• TUGAS A
Tentukan apakah setiap pernyataan berikut sesuai dengan berita klarifikasi ICW: (i) Kurnia menyampaikan keterangannya pada hari Selasa; (ii) TWK KPK membuat 51 pegawai KPK harus dipecat; (iii) dana yang diterima ICW pada 2012 lebih besar daripada dana pada 2013. Jawab ya atau tidak untuk masing-masing, disertai kutipan persis dari berita yang menjadi dasarnya.
• TUGAS B
Lanjutkan berita klarifikasi ICW mulai dari kalimat terakhirnya.

---- KUTIPAN TEKS

Bantah Terima Rp 96 Miliar dari KPK, Kurnia Ramadhana : Hanya Rp 1,4 Miliar

  • Bagikan

ilustrasi : ICW

JAKARTA – Indonesia Corruption Watch (ICW) menyampaikan klarifikasi atas beredar informasi hoaks yang menuduh ICW tidak dapat mempertanggungjawabkan dana sebesar Rp 96 miliar dari UNODC yang mengalir lewat KPK selama periode pimpinan Abraham Samad.

Peneliti ICW Kurnia Ramadhana menyampaikan bahwa isu ini kembali berhembus seiring dengan gencarnya ICW dan koalisi masyarakat sipil lainnya melakukan advokasi terhadap Test Wawasan Kebangsaan (TWK) KPK yang membuat 51 pegawai KPK harus dipecat.

” Pada periode sebelum isu TWK KPK panas, kabar hoaks mengenai tuduhan diatas tidak beredar sama sekali,” ungkap Kurnia melalui keterangannya, Selasa (22/6/2021).

Maka itu, Kurnia, akan menyampaikan sejumlah klarifikasi atas tuduhan tersebut.

Pertama, dalam tuduhan terbaru disebutkan ICW menerima dana Rp 96 miliar yang diterima dari UNODC dan mengalir lewat KPK.

“Kami perlu sampaikan bahwa informasi itu tidak dapat dipertanggungjawabkan dan tidak berdasar sama sekali alias palsu,” ucap Kurnia.

Kurnia menambahkan merujuk pada laporan audit keuangan ICW periode 2010-2014 dan dokumen kontrak kerjasama program penguatan KPK antara ICW dengan UNODC, selama kurun waktu lima tahun pelaksanaan program.

Menurut dia, ICW mendapatkan dukungan dana sebagaimana yang akan diuraikan.

2010 = Rp 400.554.392
2. 2011= Rp 172.499.500
3. 2012= Rp 91.397.413
4. 2013= Rp 551.534.056
5. 2014= Rp 258.989.434
Total= Rp 1.474.974.795 (Lima tahun program).

--------
---- DATA SUMBER

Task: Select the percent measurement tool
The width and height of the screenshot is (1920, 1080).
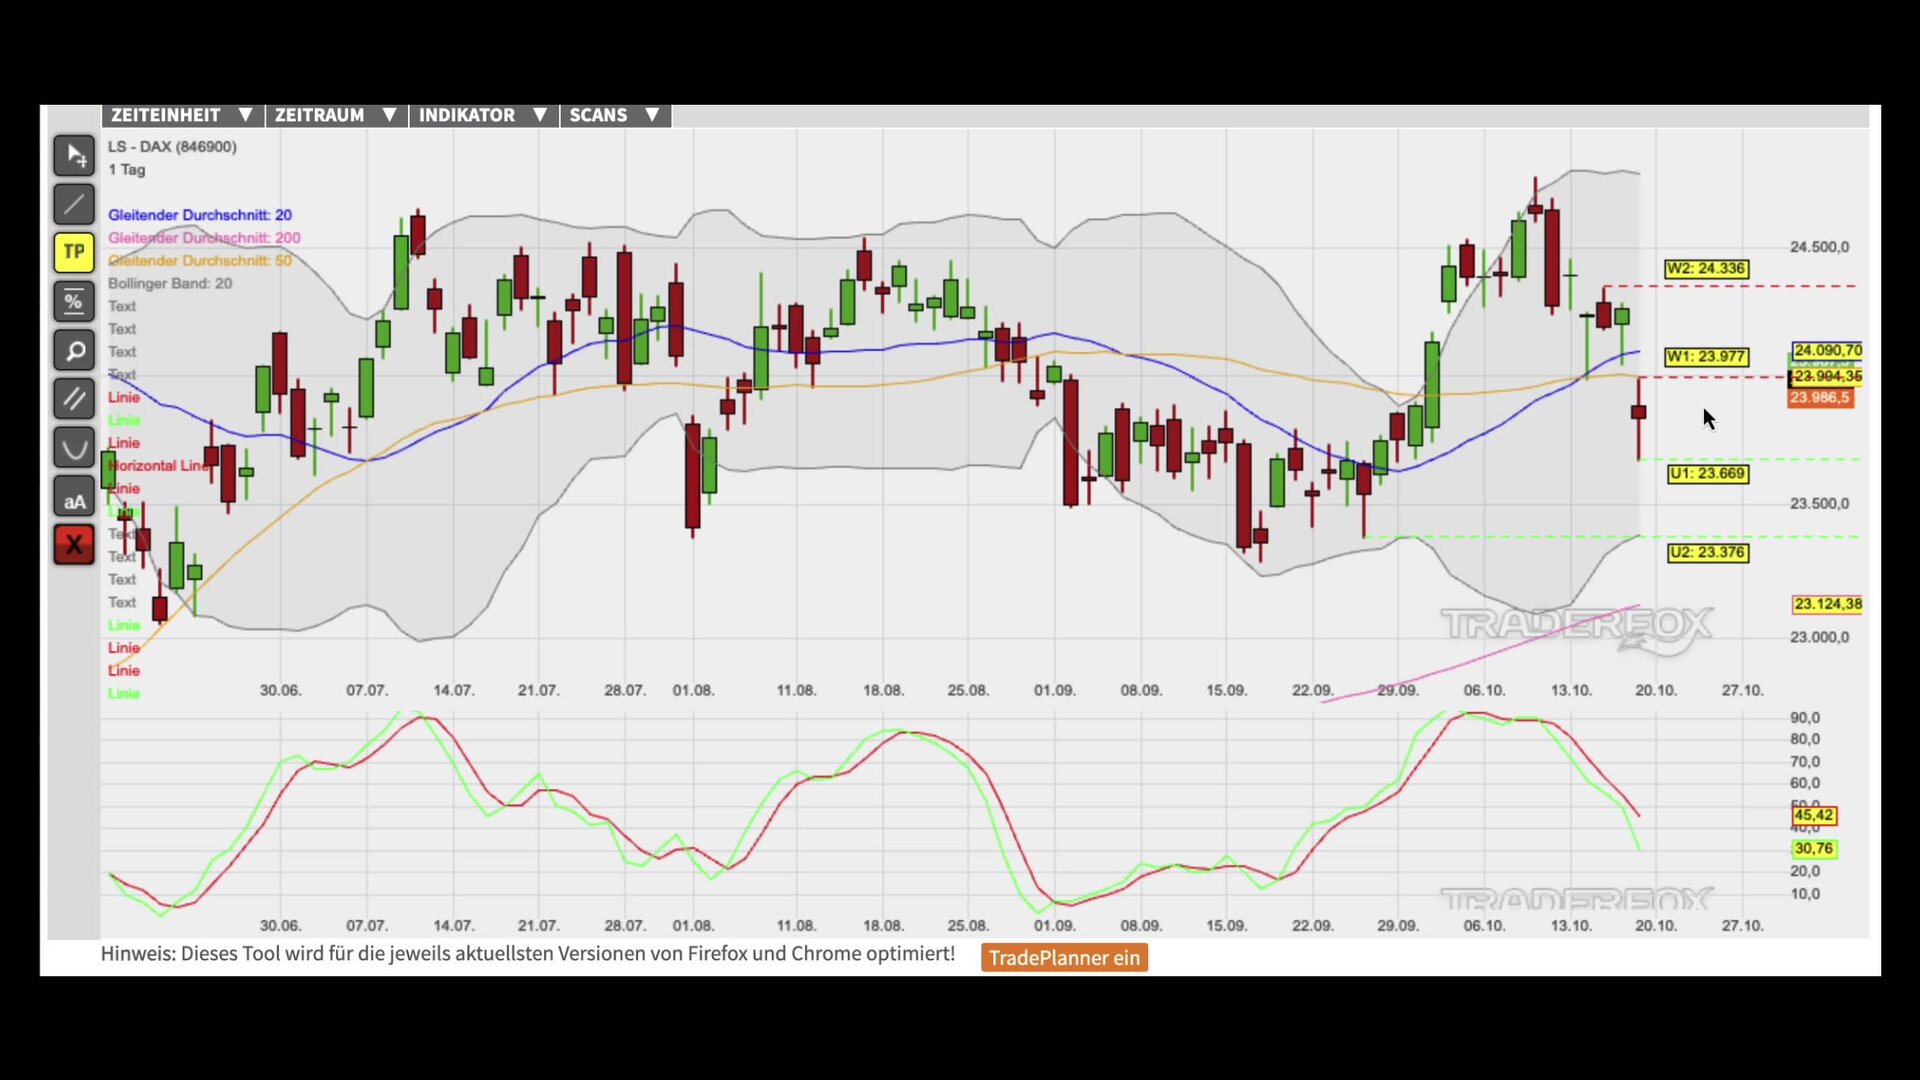Action: [74, 302]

--------

• JAWABAN LATIHAN A
(i) Ya: "ungkap Kurnia melalui keterangannya, Selasa (22/6/2021)".
(ii) Ya: "Test Wawasan Kebangsaan (TWK) KPK yang membuat 51 pegawai KPK harus dipecat".
(iii) Tidak: "3. 2012= Rp 91.397.413" dan "4. 2013= Rp 551.534.056".

• JAWABAN LATIHAN B
Kurnia menyebut dana tersebut sebagian besarnya untuk membiayai kegiatan pelatihan bagi pegawai KPK dalam penguatan kapasitas, penelitian terkait ketentuan konvensi PBB Antikorupsi (United Nation Convention Against Corruption) yang telah diratifikasi oleh Pemerintah Indonesia sejak 2006 dan kampanye serta advokasi penguatan kebijakan antikorupsi di Indonesia.

“Perlu kami jelaskan bahwa kontrak kerjasama antara UNODC dengan ICW sejak awal ditujukan untuk penguatan kelembagaan KPK, dan oleh karena itu membutuhkan persetujuan formal dari Pimpinan KPK sebagai pengambil keputusan tertinggi di KPK,” ujarnya.

Kurnia menambahkan program yang didanai dari Uni Eropa ini juga telah diketahui dan disetujui untuk dilaksanakan oleh pemerintah Indonesia sebagaimana prosedur hibah internasional yang berlaku.

“Kami tambahkan bahwa diluar program ICW-UNODC, ICW juga menjalin kerjasama dengan pihak donor lain, seperti USAID, Ford Foundation, atau kantor kedutaan negara sahabat yang mana persetujuan prinsipil atas program hibah maupun pelaksanaannya harus terlebih dahulu didapatkan dari perwakilan Pemerintah Indonesia,” papar Kurnia.

SIMAK JUGA :  Soal Suramadu, Ketua Hanura sebut SBY ingin jadi pahlawan & sudutkan Megawati

Kedua, ICW sudah menyampaikan klarifikasi di berbagai kesempatan bahwa ICW tidak pernah menerima dana sama sekali dari KPK terkait dengan program apapun sejak KPK berdiri hingga saat ini.

Kurnia menyebut jikapun ada tuduhan demikian, sebagaimana pernah disampaikan Prof Romli Atmasasmita sebagaimana kajiannya atas Laporan Audit Keuangan ICW, kami sudah sampaikan bahwa hal itu merupakan kekeliruan dari Prof Romli dan timnya dalam membaca dokumen laporan audit.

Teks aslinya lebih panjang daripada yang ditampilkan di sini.